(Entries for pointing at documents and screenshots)
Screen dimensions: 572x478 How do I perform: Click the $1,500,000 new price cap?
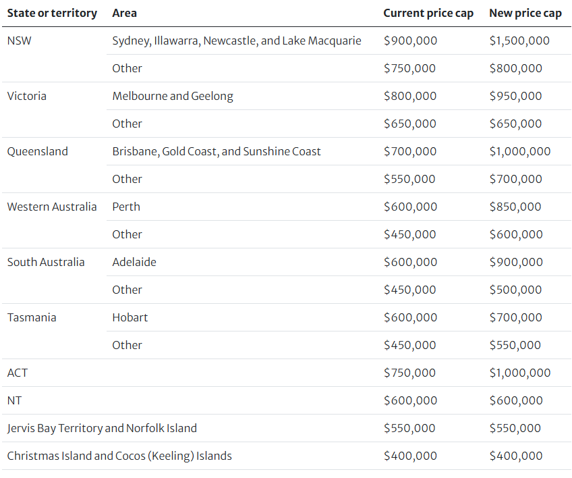[519, 41]
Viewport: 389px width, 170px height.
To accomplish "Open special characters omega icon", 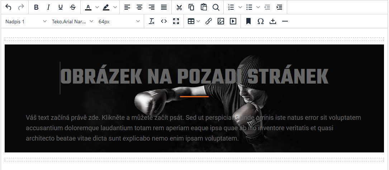I will 261,22.
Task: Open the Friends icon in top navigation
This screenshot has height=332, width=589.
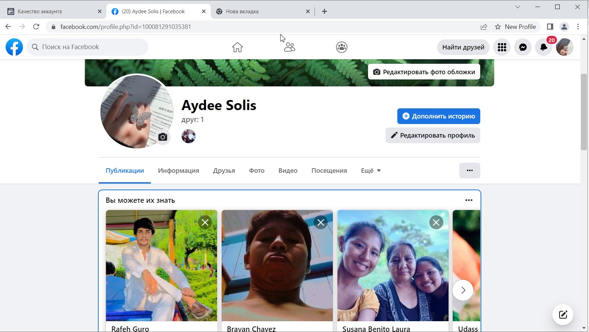Action: coord(289,47)
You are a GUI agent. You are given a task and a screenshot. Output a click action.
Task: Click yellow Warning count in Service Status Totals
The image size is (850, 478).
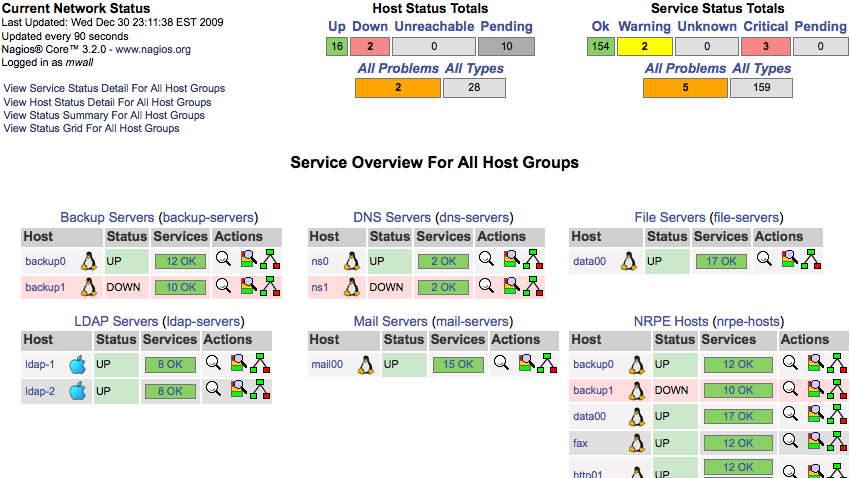(x=644, y=46)
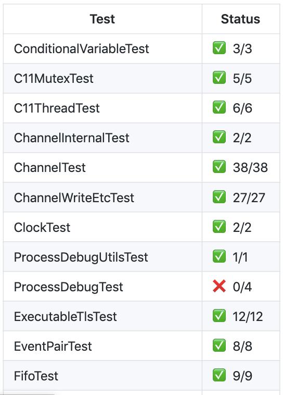Click the green checkmark for ChannelTest
The image size is (283, 395).
tap(219, 167)
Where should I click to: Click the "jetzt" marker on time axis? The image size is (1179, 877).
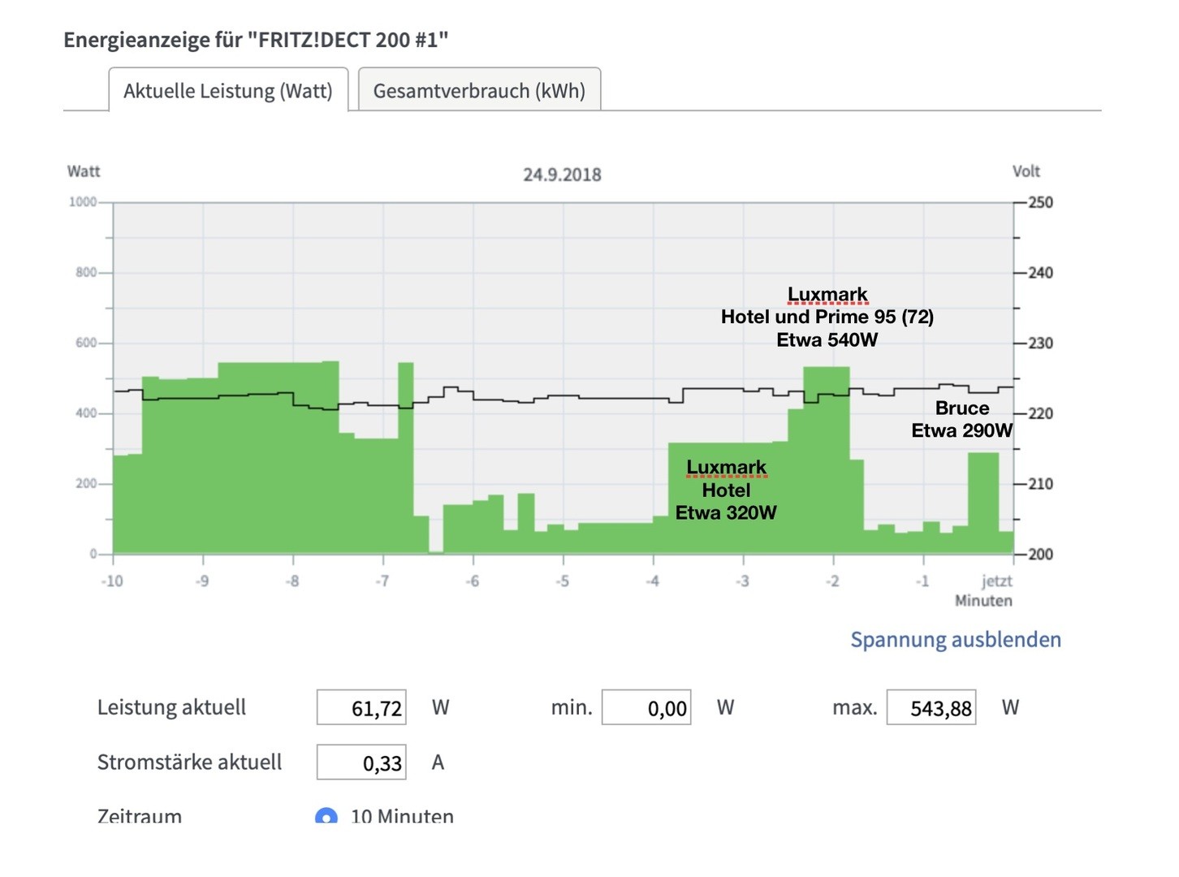tap(996, 581)
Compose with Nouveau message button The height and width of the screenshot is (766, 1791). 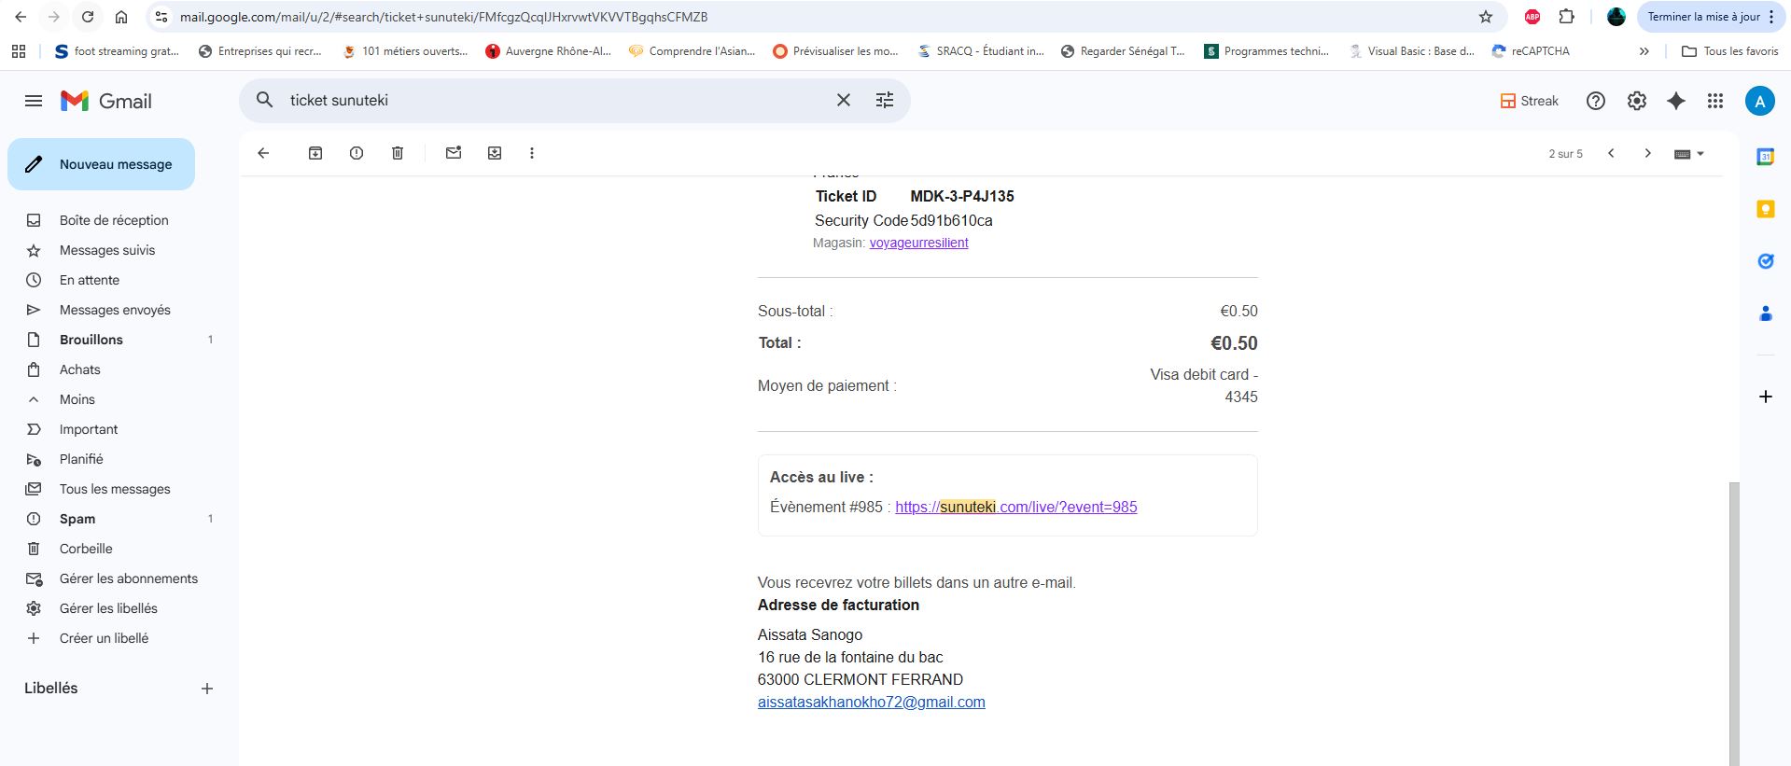(102, 164)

**Goal**
Copy out each line of the entries above that contains the string "size". Treat uppercase and lowercase as different.

**Solution to this problem**
The image size is (850, 478).
The image size is (283, 395).
Where should I click to: Click the "jetzt" marker on time axis? The image size is (1179, 877).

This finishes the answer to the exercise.